Study design: Single-group repeated measures design.
Objective: To quantify patellofemoral joint reaction forces and stress while squatting with and without an external load.
Background: Although squatting exercises in the rehabilitation setting are often executed to a relatively shallow depth in order to avoid the higher joint forces associated with increased knee flexion, objective criteria for ranges of motion have not been established.
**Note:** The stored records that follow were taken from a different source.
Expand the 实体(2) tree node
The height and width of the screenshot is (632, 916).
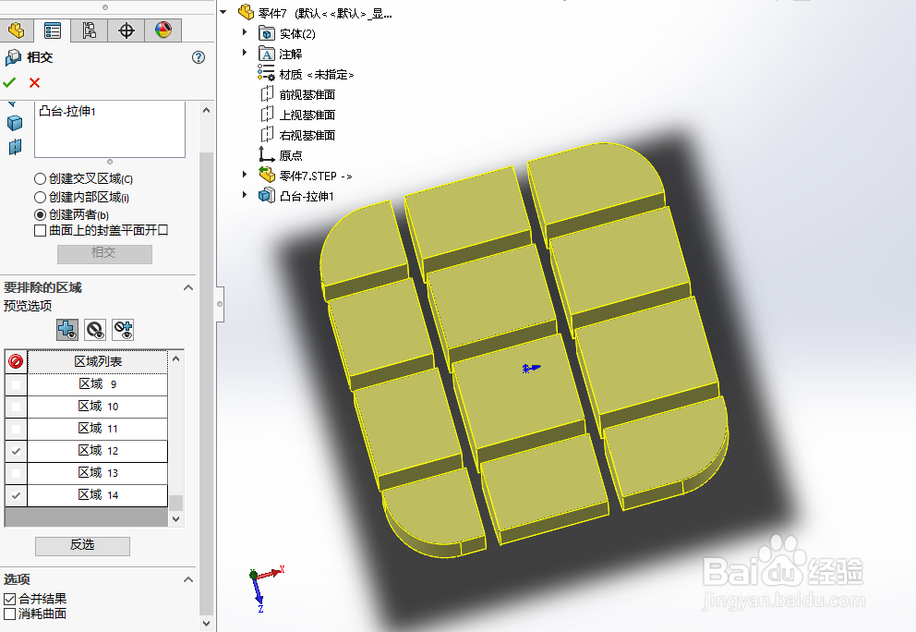[243, 33]
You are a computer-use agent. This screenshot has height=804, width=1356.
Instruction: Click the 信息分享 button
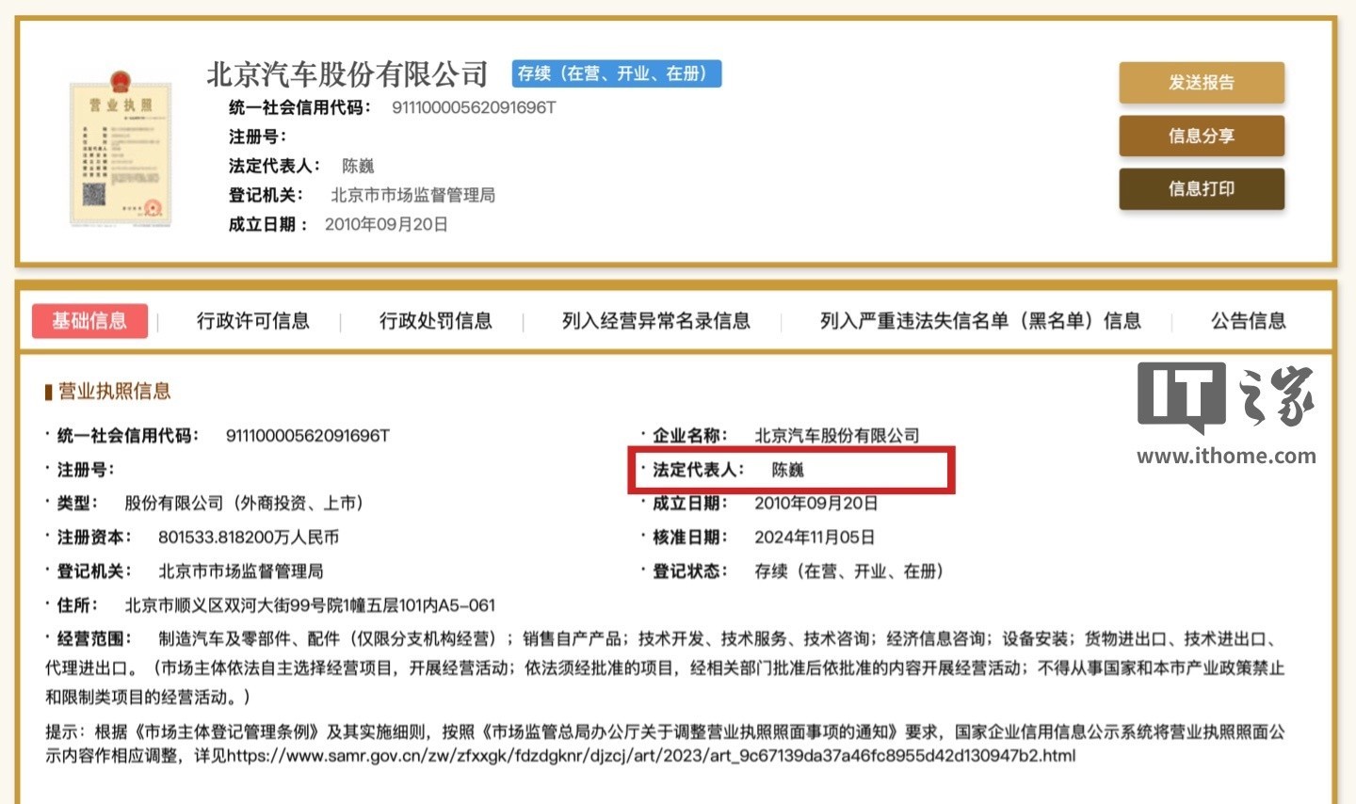pos(1201,136)
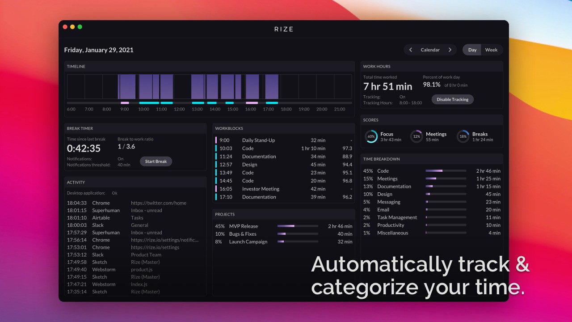Click the Focus score ring icon

coord(371,136)
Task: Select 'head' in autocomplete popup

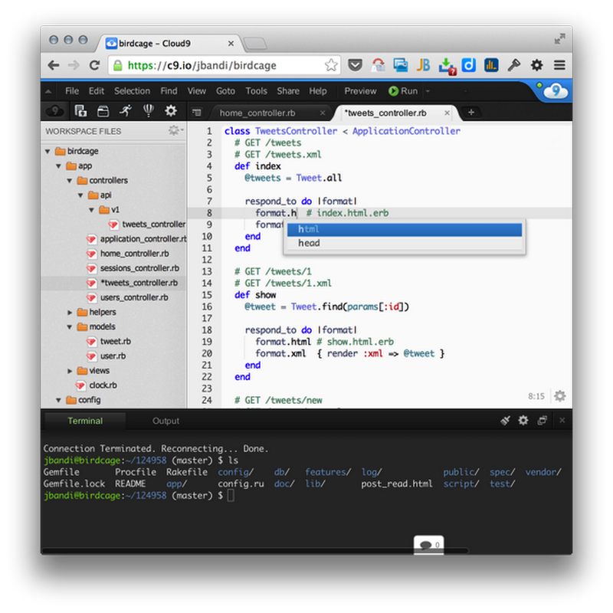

Methods and measures: Fifteen healthy adults performed single-repetition squats to 90 degrees of knee flexion without an external load and with an external load (35% of the subject's body weight [BW]). Anthropometric data, three-dimensional kinematics, and ground reaction forces were used to calculate knee extensor moments (inverse dynamics approach), while a biomechanical model of the patellofemoral joint was used to quantify the patellofemoral joint reaction forces and patellofemoral joint stress. Data were analyzed during the eccentric (0-90 degrees) and concentric (90-0 degrees phases of the squat maneuver.
Results: In both conditions, knee extensor moments, patellofemoral joint reaction forces, and patellofemoral joint stress increased significantly with greater knee flexion angles (P < 0.05). Peak patellofemoral joint force and stress was observed at 90 degrees of knee flexion. Patellofemoral joint stress at 45 degrees, 60 degrees, 75 degrees, and 90 degrees of knee flexion during the eccentric phase, and at 75 degrees and 90 degrees during the concentric phase, was significantly greater in the loaded trials versus the unloaded trials.
Conclusion: The data indicate that during squatting, patellofemoral joint stress increases as the knee flexion angle increases, and that the addition of external resistance further increases patellofemoral joint stress. These findings suggest that in order to limit patellofemoral joint stress during squatting activities, clinicians should consider limiting terminal joint flexion angles and resistance loads.